Sanford Bernstein’s Liebowitz cites a noticeable trend toward more health-related, less-boozy events, adding that fewer traders “want to be out late or simply feel gross the next day because of a huge meal or drinking.”
These fitness temples aren’t just workout destinations for the business world. They’ve become places of employment for former finance people as well. Among its employees, Barry’s counts Austin Caghley, who went from being a business analyst at Goldman Sachs to become a popular instructor. Justin Meli, a business consultant with an MBA, now teaches at Barry’s in Washington.

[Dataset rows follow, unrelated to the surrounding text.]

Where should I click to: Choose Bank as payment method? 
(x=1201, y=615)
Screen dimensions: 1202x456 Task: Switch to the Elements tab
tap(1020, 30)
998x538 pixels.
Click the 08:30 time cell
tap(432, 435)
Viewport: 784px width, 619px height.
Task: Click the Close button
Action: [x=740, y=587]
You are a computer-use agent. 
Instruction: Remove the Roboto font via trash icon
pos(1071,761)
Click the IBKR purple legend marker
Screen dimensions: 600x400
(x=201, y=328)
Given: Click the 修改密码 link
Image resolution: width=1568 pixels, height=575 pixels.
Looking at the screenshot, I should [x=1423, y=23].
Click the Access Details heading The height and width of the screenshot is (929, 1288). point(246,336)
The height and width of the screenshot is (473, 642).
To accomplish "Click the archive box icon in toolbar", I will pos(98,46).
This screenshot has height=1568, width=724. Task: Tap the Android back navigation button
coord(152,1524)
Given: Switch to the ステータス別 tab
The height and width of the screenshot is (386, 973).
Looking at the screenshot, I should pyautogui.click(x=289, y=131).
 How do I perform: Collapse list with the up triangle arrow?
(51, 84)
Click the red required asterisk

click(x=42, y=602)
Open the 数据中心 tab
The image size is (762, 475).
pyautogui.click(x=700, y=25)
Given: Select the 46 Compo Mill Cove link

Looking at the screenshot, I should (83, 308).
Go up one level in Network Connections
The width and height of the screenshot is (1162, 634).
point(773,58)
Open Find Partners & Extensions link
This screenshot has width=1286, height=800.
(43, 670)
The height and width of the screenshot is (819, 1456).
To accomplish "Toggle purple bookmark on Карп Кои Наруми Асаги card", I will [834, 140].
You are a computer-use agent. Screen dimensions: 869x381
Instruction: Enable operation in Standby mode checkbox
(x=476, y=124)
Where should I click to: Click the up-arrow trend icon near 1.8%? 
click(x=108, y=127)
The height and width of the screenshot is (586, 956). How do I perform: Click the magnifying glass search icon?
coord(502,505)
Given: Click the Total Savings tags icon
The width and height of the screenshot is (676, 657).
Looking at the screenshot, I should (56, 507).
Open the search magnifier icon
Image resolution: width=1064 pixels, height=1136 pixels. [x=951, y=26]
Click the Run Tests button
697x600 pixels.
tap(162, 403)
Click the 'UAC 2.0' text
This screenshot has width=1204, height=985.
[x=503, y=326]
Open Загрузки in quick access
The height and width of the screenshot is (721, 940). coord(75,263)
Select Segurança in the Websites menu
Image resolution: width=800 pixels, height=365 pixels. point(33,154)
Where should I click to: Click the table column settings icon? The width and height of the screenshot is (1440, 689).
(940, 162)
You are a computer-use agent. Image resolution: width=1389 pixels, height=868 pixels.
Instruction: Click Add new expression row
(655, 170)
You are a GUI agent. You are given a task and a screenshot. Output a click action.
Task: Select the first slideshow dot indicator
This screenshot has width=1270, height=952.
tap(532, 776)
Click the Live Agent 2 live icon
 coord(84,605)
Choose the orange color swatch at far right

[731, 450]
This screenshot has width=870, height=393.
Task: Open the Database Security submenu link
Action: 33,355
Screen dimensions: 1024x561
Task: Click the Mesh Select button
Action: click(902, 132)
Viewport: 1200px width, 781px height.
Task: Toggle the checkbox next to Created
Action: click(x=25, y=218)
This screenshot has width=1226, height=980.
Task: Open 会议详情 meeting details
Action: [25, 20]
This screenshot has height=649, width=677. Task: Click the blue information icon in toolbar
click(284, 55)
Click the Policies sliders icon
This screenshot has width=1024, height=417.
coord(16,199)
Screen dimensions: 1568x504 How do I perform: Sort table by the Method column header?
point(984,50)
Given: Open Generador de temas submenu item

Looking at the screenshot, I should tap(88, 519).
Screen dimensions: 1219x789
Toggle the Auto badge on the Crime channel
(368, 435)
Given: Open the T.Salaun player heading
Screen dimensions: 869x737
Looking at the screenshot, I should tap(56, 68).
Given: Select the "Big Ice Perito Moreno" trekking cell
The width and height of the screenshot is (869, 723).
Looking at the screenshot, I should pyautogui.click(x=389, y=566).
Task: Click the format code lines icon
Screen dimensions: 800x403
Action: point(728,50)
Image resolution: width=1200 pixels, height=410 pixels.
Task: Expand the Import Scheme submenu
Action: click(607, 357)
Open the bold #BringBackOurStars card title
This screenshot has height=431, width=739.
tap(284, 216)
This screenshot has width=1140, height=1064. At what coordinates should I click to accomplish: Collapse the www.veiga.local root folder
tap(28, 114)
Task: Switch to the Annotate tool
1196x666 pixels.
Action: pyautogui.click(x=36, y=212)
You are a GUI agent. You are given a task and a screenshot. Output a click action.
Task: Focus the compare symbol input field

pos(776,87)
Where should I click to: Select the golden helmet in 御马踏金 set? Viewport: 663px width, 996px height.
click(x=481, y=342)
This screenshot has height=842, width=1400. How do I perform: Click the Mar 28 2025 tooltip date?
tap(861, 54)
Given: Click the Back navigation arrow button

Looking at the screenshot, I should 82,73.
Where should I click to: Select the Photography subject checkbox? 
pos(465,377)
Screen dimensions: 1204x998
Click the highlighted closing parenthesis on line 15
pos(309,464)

“[Meli’s] background helps him bond with and understand the mentality of business leaders,” says Devin Murphy, who spent over four years at the hedge fund Coatue Management LLC and four further years at SYPartners LLC, consulting for Fortune 100 companies. She was a five-times-a-week Barry’s client; now she’s its vice president of operations.
In the past year, Murphy has noted an increase in demand for classes at Barry’s as something that makes a business competitive for employees. “We keep hearing from human resources in finance: ‘All our employees are banging down the door to make this part of our wellness package.’”
Some companies take an even more direct approach, according to Murphy. She says it’s common for hedge funds to buy out entire classes for just 15 people. “It’s partly networking and partly team-building. We see people from finance do buyouts at least once a week.”
The cost to book an entire class at a peak time: $5,000.
“They take the 5 a.m. class. That way, they still get to work early. And it’s also the accountability,” Murphy says. “You would hear it if you get to the trading desk and you were the one who didn’t show up for class.”